ASSIGNMENT >> Search the records for lines that contain the word "computer". Copy them all.

PROVIDED RECORDS section start

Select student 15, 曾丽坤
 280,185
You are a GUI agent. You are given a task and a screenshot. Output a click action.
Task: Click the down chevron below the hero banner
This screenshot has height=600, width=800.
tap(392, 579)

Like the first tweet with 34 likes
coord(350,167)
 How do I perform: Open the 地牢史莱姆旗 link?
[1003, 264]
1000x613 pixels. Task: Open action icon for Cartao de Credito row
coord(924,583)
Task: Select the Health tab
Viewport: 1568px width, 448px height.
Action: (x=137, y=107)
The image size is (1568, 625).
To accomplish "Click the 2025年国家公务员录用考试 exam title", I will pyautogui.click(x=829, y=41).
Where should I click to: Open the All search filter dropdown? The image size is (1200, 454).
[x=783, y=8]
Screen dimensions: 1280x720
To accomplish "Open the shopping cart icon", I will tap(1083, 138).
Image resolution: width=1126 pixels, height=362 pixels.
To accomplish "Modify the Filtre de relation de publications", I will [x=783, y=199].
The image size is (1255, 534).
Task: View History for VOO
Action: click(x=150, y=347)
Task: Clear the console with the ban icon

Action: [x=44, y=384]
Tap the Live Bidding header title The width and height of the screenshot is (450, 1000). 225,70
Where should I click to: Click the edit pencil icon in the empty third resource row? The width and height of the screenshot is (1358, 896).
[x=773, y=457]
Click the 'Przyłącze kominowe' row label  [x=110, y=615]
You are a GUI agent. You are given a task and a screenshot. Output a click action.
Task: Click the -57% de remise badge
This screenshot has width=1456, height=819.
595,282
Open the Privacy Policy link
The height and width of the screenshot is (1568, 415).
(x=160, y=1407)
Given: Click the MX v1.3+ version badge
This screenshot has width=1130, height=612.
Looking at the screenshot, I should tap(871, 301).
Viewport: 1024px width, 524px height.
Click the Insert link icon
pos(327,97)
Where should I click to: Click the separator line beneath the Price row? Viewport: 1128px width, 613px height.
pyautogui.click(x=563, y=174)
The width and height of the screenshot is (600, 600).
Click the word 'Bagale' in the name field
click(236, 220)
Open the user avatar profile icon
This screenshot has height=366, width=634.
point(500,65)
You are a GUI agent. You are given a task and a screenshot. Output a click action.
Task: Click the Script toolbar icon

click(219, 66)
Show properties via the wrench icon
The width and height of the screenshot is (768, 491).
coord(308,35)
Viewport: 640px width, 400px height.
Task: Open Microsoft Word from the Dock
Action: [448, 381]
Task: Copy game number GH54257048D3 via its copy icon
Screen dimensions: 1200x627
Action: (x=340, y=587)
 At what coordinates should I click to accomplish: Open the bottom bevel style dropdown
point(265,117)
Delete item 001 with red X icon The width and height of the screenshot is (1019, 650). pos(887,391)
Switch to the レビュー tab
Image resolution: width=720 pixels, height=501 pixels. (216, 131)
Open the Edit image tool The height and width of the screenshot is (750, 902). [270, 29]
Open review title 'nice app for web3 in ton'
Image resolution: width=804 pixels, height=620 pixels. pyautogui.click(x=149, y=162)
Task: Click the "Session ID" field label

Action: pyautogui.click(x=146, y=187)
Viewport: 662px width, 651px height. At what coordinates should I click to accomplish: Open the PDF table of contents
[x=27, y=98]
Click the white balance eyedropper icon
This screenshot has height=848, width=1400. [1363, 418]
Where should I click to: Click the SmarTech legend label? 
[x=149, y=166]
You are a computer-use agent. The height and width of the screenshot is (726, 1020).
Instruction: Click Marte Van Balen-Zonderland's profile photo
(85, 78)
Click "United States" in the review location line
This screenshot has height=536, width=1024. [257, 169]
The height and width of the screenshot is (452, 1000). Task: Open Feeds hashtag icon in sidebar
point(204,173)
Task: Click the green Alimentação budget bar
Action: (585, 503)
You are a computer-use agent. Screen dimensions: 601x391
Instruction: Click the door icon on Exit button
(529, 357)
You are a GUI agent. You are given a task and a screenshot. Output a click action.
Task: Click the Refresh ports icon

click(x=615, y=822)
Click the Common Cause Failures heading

PROVIDED RECORDS section end

THE COMPLETED TASK >>
You are a computer-use agent. The height and width of the screenshot is (726, 1020).
You are a computer-use agent. Screen dimensions: 601x391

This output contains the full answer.